Years ago, I worked for a company doing Smalltalk development. These were some of the brightest people I'd ever worked with; they were very committed to the projects they worked on -- yet the results were so often dismally the same: failure.
We developed a routine: after a failure, we'd repair to the local Mexican restaurant (this was L.A. where they know Mexican food!), drink Margaritas, and commiserate. Very often during these post mortems (lit. 'after deaths'), it would happen that someone had anticipated the failure before any coding was done.

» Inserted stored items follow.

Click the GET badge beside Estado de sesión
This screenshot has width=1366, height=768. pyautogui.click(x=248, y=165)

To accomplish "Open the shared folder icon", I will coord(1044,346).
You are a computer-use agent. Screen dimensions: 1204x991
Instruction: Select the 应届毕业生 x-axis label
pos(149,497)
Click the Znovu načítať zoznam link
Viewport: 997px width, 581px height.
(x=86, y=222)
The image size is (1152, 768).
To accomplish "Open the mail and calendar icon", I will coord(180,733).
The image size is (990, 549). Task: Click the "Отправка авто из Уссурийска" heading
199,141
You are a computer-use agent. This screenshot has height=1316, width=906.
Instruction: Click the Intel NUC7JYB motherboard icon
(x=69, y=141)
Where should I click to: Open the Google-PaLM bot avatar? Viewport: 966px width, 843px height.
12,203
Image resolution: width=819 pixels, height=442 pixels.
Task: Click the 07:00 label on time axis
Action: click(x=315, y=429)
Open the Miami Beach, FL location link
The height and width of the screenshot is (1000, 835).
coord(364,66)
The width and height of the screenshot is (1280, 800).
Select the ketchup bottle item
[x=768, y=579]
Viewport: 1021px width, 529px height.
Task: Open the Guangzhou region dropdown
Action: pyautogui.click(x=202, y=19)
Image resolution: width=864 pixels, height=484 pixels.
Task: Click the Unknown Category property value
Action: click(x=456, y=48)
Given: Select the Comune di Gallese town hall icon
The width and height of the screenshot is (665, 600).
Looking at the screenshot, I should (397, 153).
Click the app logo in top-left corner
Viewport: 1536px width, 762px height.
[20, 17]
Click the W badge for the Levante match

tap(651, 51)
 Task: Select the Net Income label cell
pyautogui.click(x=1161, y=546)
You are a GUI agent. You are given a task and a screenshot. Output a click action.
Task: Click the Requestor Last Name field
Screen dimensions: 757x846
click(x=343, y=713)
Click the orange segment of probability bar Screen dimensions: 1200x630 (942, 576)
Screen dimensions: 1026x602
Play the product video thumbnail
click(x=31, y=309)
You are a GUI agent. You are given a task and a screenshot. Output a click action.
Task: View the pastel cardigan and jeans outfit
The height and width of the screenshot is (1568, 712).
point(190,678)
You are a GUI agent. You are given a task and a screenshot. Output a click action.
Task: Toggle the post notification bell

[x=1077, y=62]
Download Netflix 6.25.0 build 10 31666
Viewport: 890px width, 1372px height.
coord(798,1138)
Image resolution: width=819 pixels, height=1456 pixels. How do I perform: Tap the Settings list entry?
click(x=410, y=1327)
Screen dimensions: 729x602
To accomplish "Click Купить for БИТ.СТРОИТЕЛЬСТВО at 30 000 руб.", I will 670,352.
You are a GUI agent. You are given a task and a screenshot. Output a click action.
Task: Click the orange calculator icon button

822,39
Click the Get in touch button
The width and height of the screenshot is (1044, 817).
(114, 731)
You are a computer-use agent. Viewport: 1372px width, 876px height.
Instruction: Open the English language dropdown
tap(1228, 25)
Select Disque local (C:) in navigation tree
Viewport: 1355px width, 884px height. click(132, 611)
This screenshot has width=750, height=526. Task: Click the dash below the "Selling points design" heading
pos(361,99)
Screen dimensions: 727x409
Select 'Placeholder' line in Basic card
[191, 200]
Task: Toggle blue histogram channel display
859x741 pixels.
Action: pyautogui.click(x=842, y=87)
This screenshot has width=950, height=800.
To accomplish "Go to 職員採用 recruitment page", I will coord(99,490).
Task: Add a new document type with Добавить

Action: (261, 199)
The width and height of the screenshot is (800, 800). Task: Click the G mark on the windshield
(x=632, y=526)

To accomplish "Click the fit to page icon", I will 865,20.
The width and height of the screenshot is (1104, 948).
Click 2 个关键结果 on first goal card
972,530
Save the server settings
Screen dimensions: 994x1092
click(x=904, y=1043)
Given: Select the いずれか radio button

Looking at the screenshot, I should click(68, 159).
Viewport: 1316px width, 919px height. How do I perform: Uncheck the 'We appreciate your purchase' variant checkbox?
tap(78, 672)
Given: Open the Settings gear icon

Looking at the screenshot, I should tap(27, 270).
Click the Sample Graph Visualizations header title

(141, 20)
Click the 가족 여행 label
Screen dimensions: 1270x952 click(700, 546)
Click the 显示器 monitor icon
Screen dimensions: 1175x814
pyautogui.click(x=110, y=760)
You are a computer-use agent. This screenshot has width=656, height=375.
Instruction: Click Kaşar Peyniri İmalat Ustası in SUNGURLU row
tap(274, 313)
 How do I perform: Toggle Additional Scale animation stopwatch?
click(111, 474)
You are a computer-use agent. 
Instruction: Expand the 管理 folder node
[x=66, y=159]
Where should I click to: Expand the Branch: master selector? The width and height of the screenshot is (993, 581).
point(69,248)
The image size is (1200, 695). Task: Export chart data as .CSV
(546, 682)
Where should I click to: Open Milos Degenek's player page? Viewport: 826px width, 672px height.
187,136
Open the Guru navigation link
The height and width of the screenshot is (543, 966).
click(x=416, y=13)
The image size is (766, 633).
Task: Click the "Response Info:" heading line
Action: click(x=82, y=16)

Years later, when developing for myself the process that would become FLiP, I thought about those post mortems and wondered, "What would happen if we held the post mortem before the project began?" Could we actually discover the project risks before they made themselves so ingloriously known?
I began experimenting with clients. "Suppose," I began, "that a year from now, this project has turned out to be a failure. I know that we don't want to think of that, but humore me for there's method to my madness. The question is this: why did it fail?"
Well, it turned out that in many cases, someone was aware of the Big Risk, but in the normal flow of events, one doesn't raise unpleasant issues. The idea of the pre-post mortem is that it gives everyone permission to explore the negative side of projects: risk.
Once we started doing this, we knew where to focus our "risk mitigation strategies" -- where, in simpler words, Murphy was most likely to appear. Then, we normally devised a plan to work around the risk. And, amazing to me, the failures stopped.
Most of the time, they stopped because we saw what was coming and were able to head it off. A small percent of the time, we realized that the risk was so great that the project wasn't worth undertaking. The difference -- to our bottom line, to customer satisfaction, to developer morale -- was immense.
You might want to just try this on your next project. I hold pre-post mortem meetings with the client and I find they appreciate it -- once they get over the idea that I've completely lost my mind.